Tunisie: la Gouvernance de l’eau, une question de sécurité nationale

Tunisie: la Gouvernance de l’eau, une question de sécurité nationale

En Tunisie, l’approvisionnement en eau potable se conjugue à bien des égards avec l’assainissement, ce qui soulève la question de savoir si le pays fait assez pour relever les défis posés par le changement climatique. Le portail allemand Qantara souligne que la Tunisie a déployé de grands efforts pour mobiliser ses ressources en eau. Son taux d’approvisionnement en eau potable et le nombre de foyers connectés à l’assainissement sont les plus élevés d’Afrique du Nord.

Malgré tout cela, la réalité est que la Tunisie est un pays qui dispose de peu de ressources conventionnelles, comme l’eau.

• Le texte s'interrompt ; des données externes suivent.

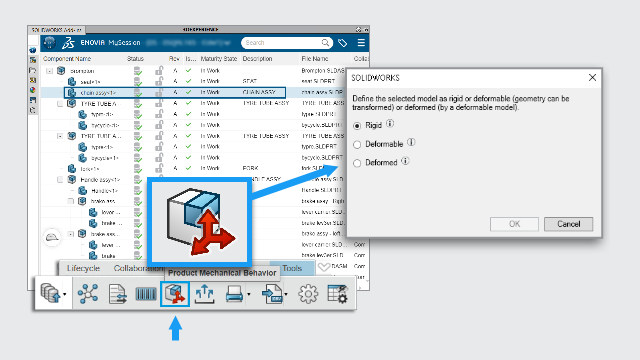Click the printer icon in toolbar
Image resolution: width=640 pixels, height=360 pixels.
[234, 294]
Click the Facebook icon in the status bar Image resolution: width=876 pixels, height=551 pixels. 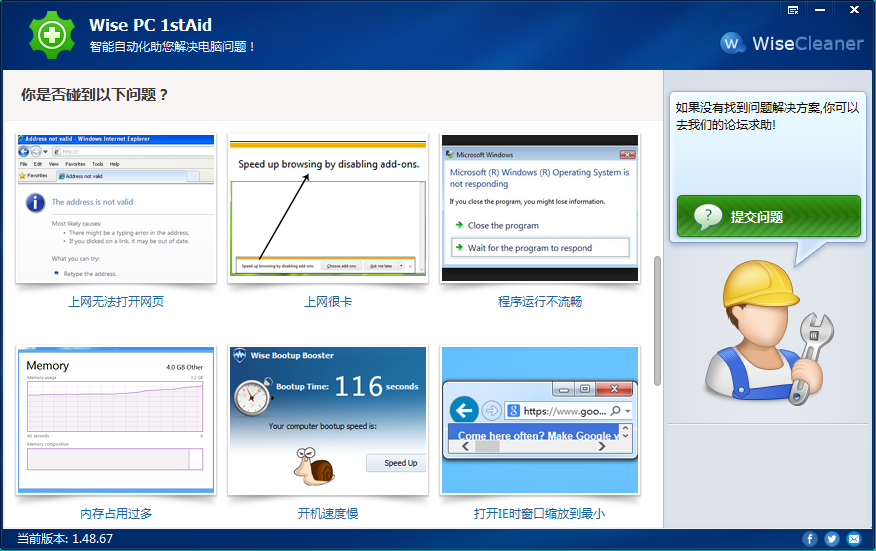click(x=811, y=539)
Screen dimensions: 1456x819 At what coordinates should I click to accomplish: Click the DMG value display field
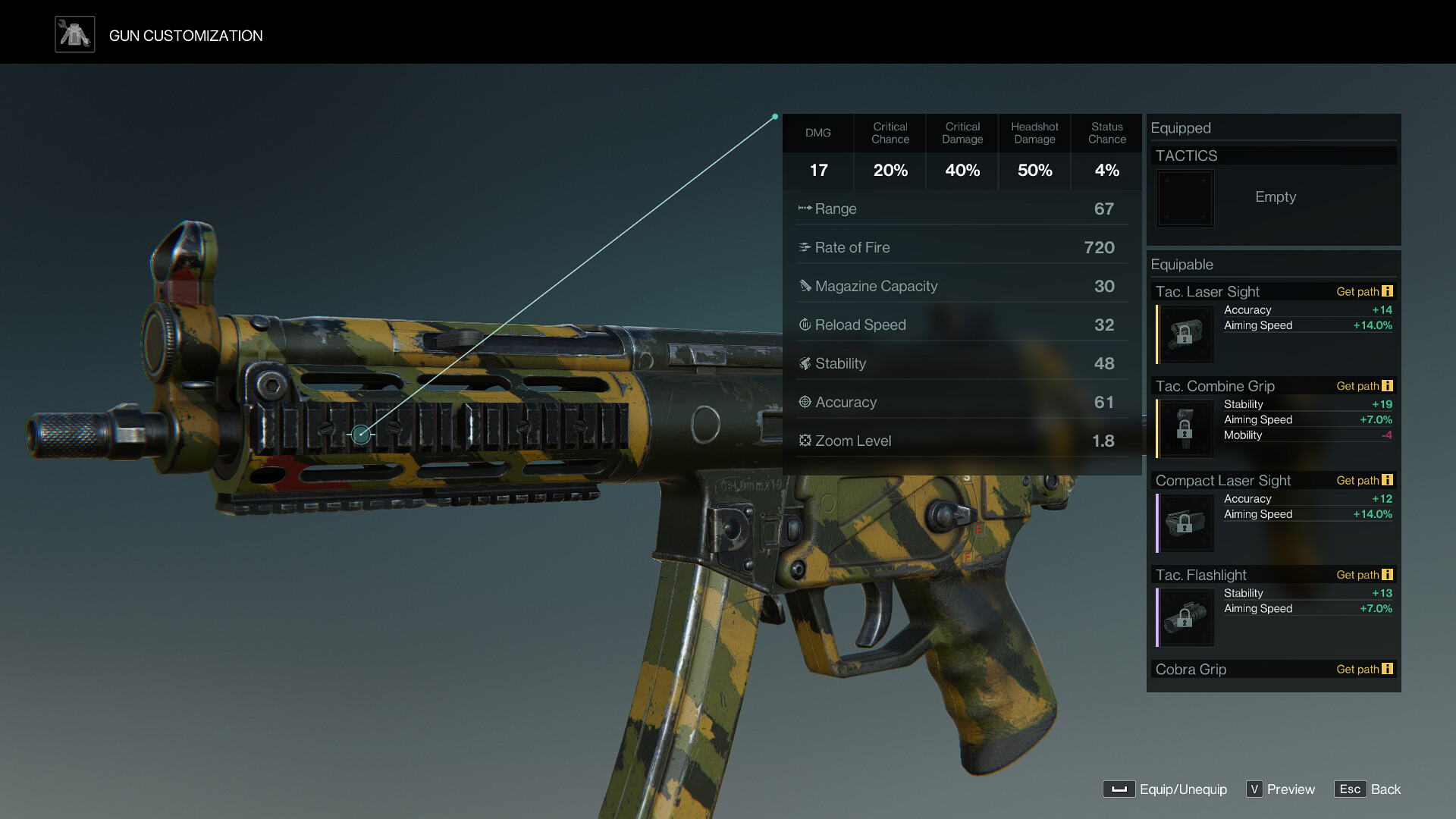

Étant donné que la plus grande partie du pays est située dans une zone aride, la disponibilité de l’eau par an et par habitant est maintenant inférieure au seuil absolu de rareté de l’eau de 500 m3 par an et par habitant depuis plus de 30 ans.

À l’heure actuelle, 92 % du potentiel en eau de surface de la Tunisie a été exploité. Ce faisant, les écosystèmes, qui sont les principaux utilisateurs d’eau, ont été affaiblis. De plus, depuis plus de 25 ans, un milliard de dinars ont été alloués à des travaux de conservation des eaux et des sols, tels que le détournement des eaux et la création d’une zone où l’épandage est autorisé. L’objectif de ces travaux était d’augmenter la production agricole en maintenant la fertilité des sols, en réduisant les pertes de sol, et donc aussi en réduisant l’érosion et le risque d’accumulation de sédiments dans les barrages.

D’ailleurs, 3,5 millions d’hectares sont menacés par l’érosion. En outre, chaque année, la Tunisie perd environ 25 millions de m3 d’eau à cause de la sédimentation des barrages. Sur les 36 milliards de m3 d’eau dont dispose en moyenne la Tunisie chaque année, seuls 4,2 km3 sont potentiellement renouvelables, tandis que 11,5 km3 d’eau de pluie sont retenus par le sol, les forêts et les pâturages.

Plus des quatre cinquièmes de l’eau mobilisée (82 %) sont affectés à l’irrigation agricole, qui ne représente que 4 % des terres agricoles. De plus, 80 % de l’eau nécessaire à l’agriculture irriguée provient des eaux souterraines, qui souffrent actuellement d’un niveau alarmant de surexploitation résultant de la prolifération des forages illicites pour l’eau. Cette situation entraîne une détérioration de la qualité des ressources en eau souterraine (par exemple en raison de l’intrusion d’eau salée) et, par conséquent, la salinisation des sols.